Four years ago, Sen. Kay Bailey Hutchison, R-Texas, arranged a meeting with local leaders, including Wolff and then-San Antonio Mayor Ed Garza, with Transportation Department and FRA officials to discuss the accident.
But the acting FRA Administrator, Betty Monro, dodged the meeting and the San Antonio leaders.
At the time, Monro was under public scrutiny for her relationship with Mary McAuliffe, Union Pacific’s chief lobbyist in Washington.
The two were good friends, and vacationed together.
Gonzalez publicly questioned the cozy relationship between the regulator and the railroad lobbyist.
Wolff did, too.
“We raised a lot of hell,” Wolff said.
Monro stepped down in 2004.
And the FRA finally launched an investigation into the cause of two accidents involving Union Pacific trains in San Antonio.
The first occurred in May 2004, when a train derailed near Brackenridge High School, spilling 56,000 gallons of diesel fuel into the San Antonio River.
One month later, the collision between two trains near Macdona, just southwest of San Antonio, punctured a tank car that released chlorine gas. Three residents near the accident died, as well as a train conductor.
In those cases, the FRA cited fatigue of train workers who failed to observe and obey track signals.

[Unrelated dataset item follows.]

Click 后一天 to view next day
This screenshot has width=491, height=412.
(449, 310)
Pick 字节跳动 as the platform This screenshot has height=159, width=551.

Gonzalez wasn’t satisfied and accused the federal regulatory agency of being lax in its enforcement of safety rules, a harge that was difficult to deny because of Monro’s relationship with the Union Pacific lobbyist.
The charge of lax enforcement by the agency was underscored later that year when yet another train derailed in San Antonio in November, killing a 39-year-old office worker and spilling 200 gallons of diesel fuel.
A year later, nine people died in Graniteville, S.C., when 90 tons of chlorine gas was released after a train accident there.
Boardman said the fatal accidents in South Carolina and Texas, as well as another in Minot, N.D., prompted new rules on tank cars announced this week.
Chemical companies and other firms that own the tank cars that are used to transport hazardous materials must phase out current models and purchase new ones built with materials to better withstand punctures.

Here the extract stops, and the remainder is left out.